On the side of the room, Asiv let out a snort in his sleep.

I bit my lip. Hang out with my coworkers outside of the office? You couldn’t have paid me enough, even if Guy was the only nice one in the office.

“I’m sorry,” I said, twisting my fingers together behind my back. “I’m behind on work.”

“Really?” And this time Guy did look up from the paperwork to chuckle at me. “Can’t get away for one night?”

If I could, I definitely wasn’t going to spend an evening with my coworkers. So I smiled at Guy and prepared for my retreat. “Come say bye before you leave, will you?” I asked him, and before he could answer, I turned and left.

***

By the time Edward Davenport descended on the offices of Mirror Reality, every spare inch had been scrubbed and polished until the shine on the chrome wall panels threatened to give me a headache. Angus paced like a general surveying his troops. In truth, he was the furthest thing from a general, being stoop-shouldered and a little bit pigeon-toed. He made up for the former with expensive Italian suits and the latter with expensive Italian shoes.

Angus P. Vanderfeld was nothing if not classy.

The phones rang once: the signal that Edward Davenport had arrived. Since my desk wasn’t anywhere near the route they would take to the meeting room, I hunkered down to look over some client requests.

I jumped about three feet into the air when a shadow fell over the desk.

“Hello.”

The media hadn’t done Edward Davenport justice, I saw when I looked up. Dashing, I thought right away. He was in his mid-forties—though you wouldn’t know it apart from laugh lines alongside crystalline blue eyes—and he wore an Italian suit every bit as expensive as Angus’s, only he filled his much more nicely. His teeth were slightly crooked, but on such a handsome, rugged face, it was only endearing.

And he was smiling right at me.

“I’m Eddie,” he said, holding out a hand.

I rose somewhat unsteadily to shake his hand. “Gail,” I said. “It’s nice to meet you.”

“What do you do for Mirror Reality, Gail?”

“What doesn’t she do for Mirror Reality is the proper question.” Guy came forward, smiling. He’d rolled his sleeves down. “She keeps this place running, Eddie.”

Guy Bookman was on a nickname-basis with one of the most powerful men in the world? I’d apparently missed that memo. I probably should have paid more attention to him while we’d been in the same office.
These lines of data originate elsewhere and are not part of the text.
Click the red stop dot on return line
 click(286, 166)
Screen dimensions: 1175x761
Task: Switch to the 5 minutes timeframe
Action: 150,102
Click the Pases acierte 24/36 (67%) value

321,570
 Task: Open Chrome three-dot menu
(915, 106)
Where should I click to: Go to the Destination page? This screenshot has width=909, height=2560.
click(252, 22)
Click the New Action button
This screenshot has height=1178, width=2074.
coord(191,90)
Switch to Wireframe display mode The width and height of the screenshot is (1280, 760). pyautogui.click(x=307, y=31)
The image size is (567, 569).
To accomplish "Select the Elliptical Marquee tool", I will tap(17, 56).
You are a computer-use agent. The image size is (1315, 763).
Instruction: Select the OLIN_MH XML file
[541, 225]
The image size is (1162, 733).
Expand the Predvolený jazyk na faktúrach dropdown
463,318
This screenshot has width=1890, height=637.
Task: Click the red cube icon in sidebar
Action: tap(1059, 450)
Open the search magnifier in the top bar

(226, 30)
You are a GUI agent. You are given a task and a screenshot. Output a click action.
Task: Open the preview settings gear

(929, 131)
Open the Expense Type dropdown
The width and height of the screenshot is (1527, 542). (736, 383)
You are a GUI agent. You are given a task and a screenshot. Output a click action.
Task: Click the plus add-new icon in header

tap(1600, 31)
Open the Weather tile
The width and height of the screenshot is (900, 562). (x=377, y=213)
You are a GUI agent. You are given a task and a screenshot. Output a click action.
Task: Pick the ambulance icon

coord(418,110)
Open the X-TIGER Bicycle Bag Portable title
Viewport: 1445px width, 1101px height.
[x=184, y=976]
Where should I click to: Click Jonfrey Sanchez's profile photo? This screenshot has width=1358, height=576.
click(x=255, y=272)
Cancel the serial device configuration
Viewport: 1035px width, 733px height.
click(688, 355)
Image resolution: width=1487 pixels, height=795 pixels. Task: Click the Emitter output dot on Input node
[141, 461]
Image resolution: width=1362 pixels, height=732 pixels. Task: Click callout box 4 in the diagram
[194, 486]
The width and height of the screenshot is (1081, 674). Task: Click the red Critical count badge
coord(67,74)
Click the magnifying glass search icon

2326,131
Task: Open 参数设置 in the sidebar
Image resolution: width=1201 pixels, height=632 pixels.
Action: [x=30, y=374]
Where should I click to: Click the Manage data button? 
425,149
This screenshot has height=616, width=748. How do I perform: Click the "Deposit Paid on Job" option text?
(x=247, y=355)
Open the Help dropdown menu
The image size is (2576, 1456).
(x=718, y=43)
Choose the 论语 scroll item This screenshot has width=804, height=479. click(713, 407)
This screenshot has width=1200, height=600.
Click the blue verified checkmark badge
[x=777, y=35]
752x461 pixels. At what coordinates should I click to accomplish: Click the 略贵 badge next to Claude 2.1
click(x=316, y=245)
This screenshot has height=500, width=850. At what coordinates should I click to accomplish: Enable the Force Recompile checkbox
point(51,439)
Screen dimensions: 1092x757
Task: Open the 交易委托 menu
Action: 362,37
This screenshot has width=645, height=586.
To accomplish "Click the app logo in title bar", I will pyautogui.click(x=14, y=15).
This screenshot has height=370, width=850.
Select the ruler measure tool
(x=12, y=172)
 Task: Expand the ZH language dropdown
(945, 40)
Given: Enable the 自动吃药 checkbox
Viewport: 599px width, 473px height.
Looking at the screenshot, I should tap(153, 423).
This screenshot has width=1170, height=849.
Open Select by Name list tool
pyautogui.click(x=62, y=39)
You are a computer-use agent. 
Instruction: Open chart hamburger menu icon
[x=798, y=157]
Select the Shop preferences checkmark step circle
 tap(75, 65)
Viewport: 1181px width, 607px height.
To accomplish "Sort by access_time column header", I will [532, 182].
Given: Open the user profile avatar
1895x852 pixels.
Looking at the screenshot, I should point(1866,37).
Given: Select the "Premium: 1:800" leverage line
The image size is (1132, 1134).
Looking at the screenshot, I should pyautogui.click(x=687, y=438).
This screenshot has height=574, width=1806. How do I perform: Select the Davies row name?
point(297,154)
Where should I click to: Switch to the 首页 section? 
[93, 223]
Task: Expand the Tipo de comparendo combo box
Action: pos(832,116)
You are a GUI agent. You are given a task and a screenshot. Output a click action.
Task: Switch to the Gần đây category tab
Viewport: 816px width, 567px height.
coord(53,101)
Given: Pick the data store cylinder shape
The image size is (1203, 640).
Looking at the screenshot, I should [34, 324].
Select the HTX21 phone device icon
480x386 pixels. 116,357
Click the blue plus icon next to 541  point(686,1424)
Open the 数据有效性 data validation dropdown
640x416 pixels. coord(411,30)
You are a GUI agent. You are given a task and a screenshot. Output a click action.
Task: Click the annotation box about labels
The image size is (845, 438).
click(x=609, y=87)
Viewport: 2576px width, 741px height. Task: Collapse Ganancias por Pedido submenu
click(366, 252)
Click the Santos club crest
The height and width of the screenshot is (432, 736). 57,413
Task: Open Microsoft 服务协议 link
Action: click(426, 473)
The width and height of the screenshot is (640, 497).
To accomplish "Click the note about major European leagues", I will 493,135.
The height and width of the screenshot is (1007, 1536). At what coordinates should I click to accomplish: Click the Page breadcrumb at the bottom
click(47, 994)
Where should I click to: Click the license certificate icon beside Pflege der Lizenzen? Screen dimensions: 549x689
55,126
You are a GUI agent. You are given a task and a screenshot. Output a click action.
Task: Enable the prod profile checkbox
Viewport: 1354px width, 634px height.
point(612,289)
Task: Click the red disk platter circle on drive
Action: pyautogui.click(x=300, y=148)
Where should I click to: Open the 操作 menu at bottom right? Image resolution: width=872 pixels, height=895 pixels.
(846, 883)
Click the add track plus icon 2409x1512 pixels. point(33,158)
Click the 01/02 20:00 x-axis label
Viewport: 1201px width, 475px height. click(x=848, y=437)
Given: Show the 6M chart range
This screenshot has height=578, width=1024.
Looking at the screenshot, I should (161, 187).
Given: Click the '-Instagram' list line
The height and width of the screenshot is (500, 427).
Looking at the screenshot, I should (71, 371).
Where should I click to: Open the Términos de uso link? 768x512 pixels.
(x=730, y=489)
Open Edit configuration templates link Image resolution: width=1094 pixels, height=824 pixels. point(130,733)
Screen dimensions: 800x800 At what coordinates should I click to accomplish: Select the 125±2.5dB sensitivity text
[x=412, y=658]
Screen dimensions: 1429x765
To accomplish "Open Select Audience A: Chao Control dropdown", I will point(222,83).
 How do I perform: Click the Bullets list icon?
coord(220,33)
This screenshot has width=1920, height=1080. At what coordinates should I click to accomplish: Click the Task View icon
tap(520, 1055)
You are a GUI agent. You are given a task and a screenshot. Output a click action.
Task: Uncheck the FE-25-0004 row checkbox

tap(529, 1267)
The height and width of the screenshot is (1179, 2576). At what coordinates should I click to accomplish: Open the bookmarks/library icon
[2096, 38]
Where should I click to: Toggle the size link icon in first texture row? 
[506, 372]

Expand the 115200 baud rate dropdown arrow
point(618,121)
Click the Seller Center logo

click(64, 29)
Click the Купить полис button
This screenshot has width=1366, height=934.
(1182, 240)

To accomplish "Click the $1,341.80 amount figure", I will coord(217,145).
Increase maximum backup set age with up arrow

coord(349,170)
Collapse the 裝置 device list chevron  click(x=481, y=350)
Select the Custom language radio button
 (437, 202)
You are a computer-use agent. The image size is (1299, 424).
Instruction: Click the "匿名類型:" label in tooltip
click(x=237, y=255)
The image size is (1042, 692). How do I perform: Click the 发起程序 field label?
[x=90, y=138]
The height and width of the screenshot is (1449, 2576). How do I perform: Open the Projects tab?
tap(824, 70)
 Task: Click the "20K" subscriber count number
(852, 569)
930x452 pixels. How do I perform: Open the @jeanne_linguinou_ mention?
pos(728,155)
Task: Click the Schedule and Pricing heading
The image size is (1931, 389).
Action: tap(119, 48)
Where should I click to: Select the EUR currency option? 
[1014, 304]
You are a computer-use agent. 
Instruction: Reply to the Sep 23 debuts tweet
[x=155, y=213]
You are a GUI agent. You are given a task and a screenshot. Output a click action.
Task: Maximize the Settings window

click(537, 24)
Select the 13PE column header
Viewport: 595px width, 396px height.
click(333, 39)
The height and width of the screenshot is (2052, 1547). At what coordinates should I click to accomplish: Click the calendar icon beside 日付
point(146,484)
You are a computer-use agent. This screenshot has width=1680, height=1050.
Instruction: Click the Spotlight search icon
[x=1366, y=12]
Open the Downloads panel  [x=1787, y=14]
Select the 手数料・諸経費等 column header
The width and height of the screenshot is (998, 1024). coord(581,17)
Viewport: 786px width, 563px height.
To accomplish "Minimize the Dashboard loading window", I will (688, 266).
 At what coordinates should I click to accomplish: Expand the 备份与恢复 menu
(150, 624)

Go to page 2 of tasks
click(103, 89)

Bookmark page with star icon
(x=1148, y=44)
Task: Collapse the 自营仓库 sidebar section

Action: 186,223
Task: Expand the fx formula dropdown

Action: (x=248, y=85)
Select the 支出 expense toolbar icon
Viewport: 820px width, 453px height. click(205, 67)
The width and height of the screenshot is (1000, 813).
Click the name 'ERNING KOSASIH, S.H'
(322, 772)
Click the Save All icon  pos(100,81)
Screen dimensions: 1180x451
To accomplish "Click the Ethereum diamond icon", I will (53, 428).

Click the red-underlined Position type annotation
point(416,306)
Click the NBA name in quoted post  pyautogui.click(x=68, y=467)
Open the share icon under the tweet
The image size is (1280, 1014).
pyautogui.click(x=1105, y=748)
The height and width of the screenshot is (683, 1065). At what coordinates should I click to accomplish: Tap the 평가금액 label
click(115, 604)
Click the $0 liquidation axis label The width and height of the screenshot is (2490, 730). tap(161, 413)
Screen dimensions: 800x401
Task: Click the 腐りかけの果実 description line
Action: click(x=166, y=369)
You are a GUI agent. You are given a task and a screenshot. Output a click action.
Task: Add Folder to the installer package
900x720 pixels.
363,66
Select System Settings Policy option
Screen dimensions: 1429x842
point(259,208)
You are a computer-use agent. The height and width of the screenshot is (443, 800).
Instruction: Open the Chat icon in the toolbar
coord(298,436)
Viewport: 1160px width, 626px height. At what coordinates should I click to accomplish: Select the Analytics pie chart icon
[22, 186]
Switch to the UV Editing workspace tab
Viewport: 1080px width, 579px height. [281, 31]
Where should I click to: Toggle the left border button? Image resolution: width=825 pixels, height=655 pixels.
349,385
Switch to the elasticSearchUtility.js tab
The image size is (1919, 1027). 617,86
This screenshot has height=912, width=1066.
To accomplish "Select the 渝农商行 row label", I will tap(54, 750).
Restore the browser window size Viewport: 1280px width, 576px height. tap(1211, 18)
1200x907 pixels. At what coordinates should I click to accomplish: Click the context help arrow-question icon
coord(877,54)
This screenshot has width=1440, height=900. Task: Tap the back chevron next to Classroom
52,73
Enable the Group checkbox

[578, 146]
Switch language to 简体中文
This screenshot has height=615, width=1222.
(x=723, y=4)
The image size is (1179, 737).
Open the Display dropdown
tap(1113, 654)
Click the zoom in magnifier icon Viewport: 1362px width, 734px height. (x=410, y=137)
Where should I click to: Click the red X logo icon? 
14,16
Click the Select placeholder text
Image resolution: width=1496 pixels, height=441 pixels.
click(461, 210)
It was too late for that now.

“Hold on.” Eddie paused, still studying my face. “You look familiar. Are you—you’re her, aren’t you?”

I sighed. Should have seen that coming.

“What is it the media calls you?” Eddie went on. “Hostage Girl? Hostage Girl Gail Godwin.”

Now I barely swallowed my surprised look. Not only had he recognized me, but he’d remembered my real name when most of the world had forgotten it.

And he wasn’t done. “Can I be honest with you? That has to be the most uncreative nickname the press has published in ages. No offense.”

“None taken,” I said.

“How are you doing today?” Eddie said. “No bank holdups? Hostage situations? Time bombs ticking down?”

“Not yet, thank god.” When the answer seemed to dim Eddie’s smile a little bit, I hastened to add, apologetically, “But it’s early.”

“I like that attitude.” Eddie smiled again and patted my shoulder. If he weren’t a hot lawyer, the move would have seemed grandfatherly. “I see the big man’s getting impatient, so Guy here had better shuffle me along to this all-important meeting. Very nice to have met you, Girl.”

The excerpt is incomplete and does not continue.